Sayers’ Christian and academic interests also shine through in her detective stories. In The Nine Tailors, one of her most well-known detective novels, the plot unfolds largely in and around an old church dating back to the Middle Ages, and the writer’s familiarity with and affection for such a milieu is very evident. Change ringing of bells also forms an important part of the novel. In Have His Carcase, the Playfair cipher and the principles of cryptanalysis are explained. Her short story Absolutely Elsewhere refers to the fact that (in the language of modern physics) the only perfect alibi for a crime trhis to be outside its light cone, while The Fascinating Problem of Uncle Meleager’s Will contains a literary crossword puzzle.   (this summary courtesy of Wiki).

Sayers went on to write notable Christian works such as The Mind of the Maker, and  Creed or Chaos, and a famous translation from the Italian of  Dante’s  Divine Comedy, the third part of which she never quite finished before she died.   Having read almost everything she wrote,  I can say that she is undeservedly the most neglected of the gifted Christian writers of the whole ‘Inkling period’.  Here is the list of her novels and when they were written…..

This post is focusing on the now available two sets of DVDs providing us with the BBC TV films of several, but sadly not all,  of her novels.  You will discover that all of the proper novels except the first and the last were in fact filmed in the two different BBC productions.  More’s the pity in regard to the last especially when Wimsey and  Vane actually tie the knot, so to speak.

The first BBC series of films were made in 1973-75.  They star Ian Carmichael as Lord Peter and Glyn Houston as a warm and congenial Bunter, his war companion and later his man servant.  These films are all feature length films, none shorter than 90 minutes and some longer, and it is a pity they have not been remastered, as they are very good.  Especially the outdoor scenes suffer some from this earlier age of films, but both Set One and Set Two are excellent, full of repartee and good fun from the period of the 1920s and 1930s, and providing interesting social commentary on that turbulent period in England.   If you liked ‘the King’s Speech’ you will like this mysteries as well, dealing with the same period in English life.    Lord Peter is of course that most unusual of detectives— an aristocratic one, with a monocle no less.   I especially loved both the novel  The Nine Tailors, and the film of it.

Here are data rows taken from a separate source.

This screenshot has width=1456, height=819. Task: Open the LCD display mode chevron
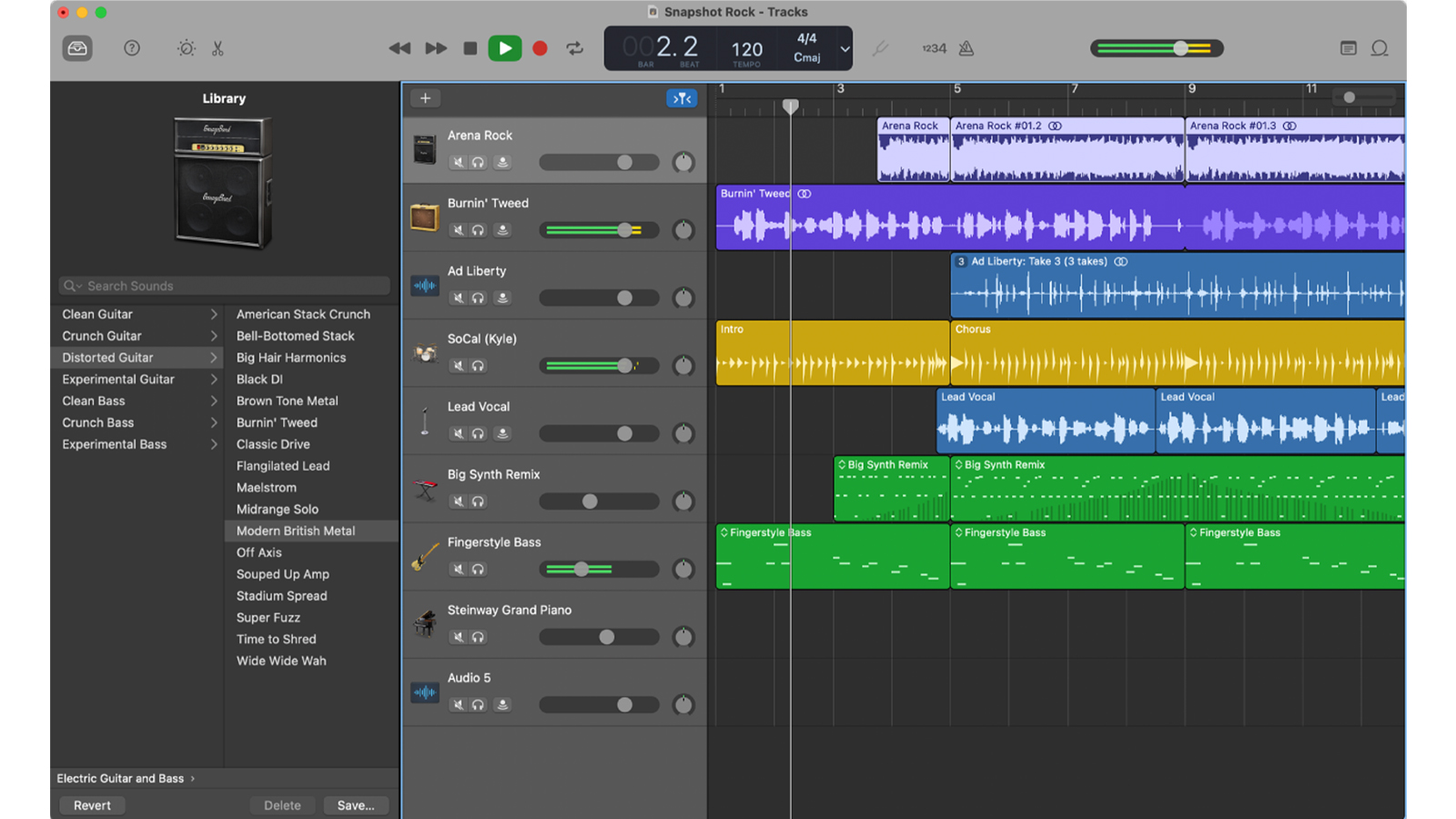[844, 48]
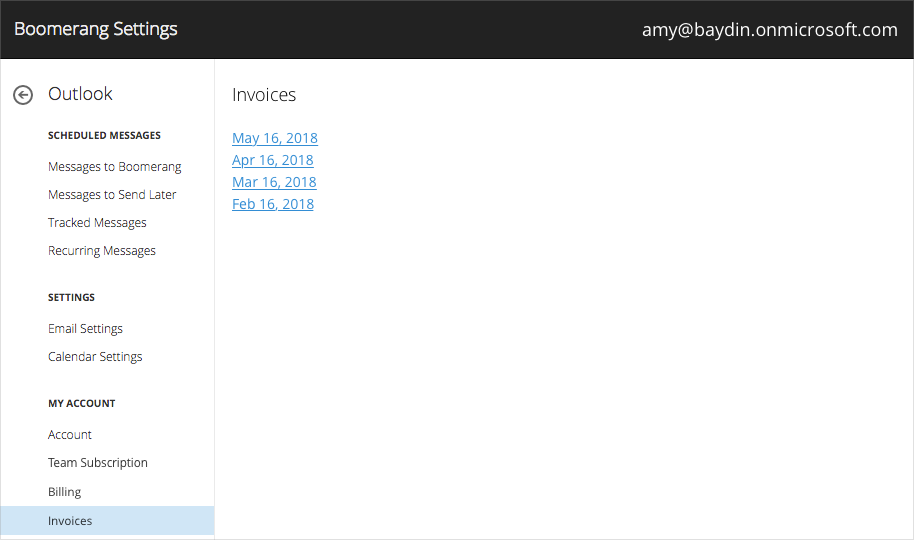View the Mar 16, 2018 invoice
Screen dimensions: 914x540
tap(274, 182)
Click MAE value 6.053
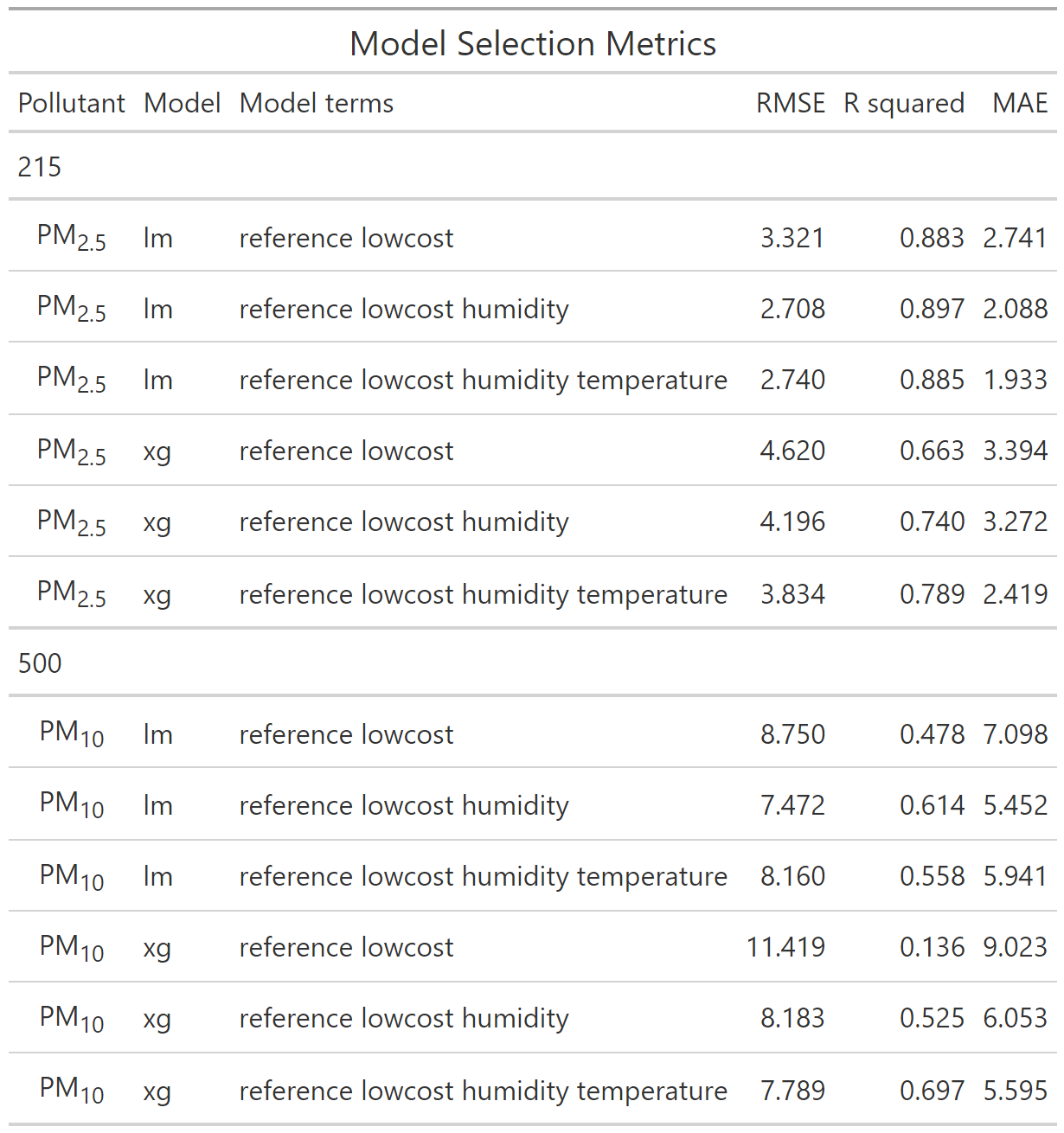The image size is (1064, 1133). pyautogui.click(x=1016, y=1018)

The Second BBC series was filmed in 1987ff.  and involves just three novels, the ones with Harriet Vane in them– Strong Poison, Have his Carcase, and Gaudy Night. Harriet,  whom Wimsey falls in love with, and basically rescues from the hangman’s noose, is a modern woman, and of course there was much speculation about her reflecting Sayer’s own character, who was indeed a very progressive woman for her day.  In this series of films  Edward Petherbridge plays Lord Peter, with a bit less jolly and more reserved and foppish approach to the character, and on the whole I must say I prefer Carmichael, though Petherbridge looks the part, and is good in dialogue especially.  Bunter in these films is less in evidence, in part because the second main character is Harriet Vane, played by Harriet Walter who is quite good as a conflicted and bright woman who is a novelist.  The cinematography is much better in these films, to say the least and they also ably portray the period of the 1930s.   If only they could have filmed  Busman’s Honeymoon, but apparently the keepers of Sayer’s estate wouldn’t allow it.   Odd.

In any case, if you are looking for some excellent entertainment with sparkling dialogue and wit, which also educates in various ways, you will find that these DVDs  will keep you occupied for quite a few weeks of enjoyable viewing, watched one episode at a time.   My wife and I worked through them between just after Christmas and now, and a good time was had by the both of us.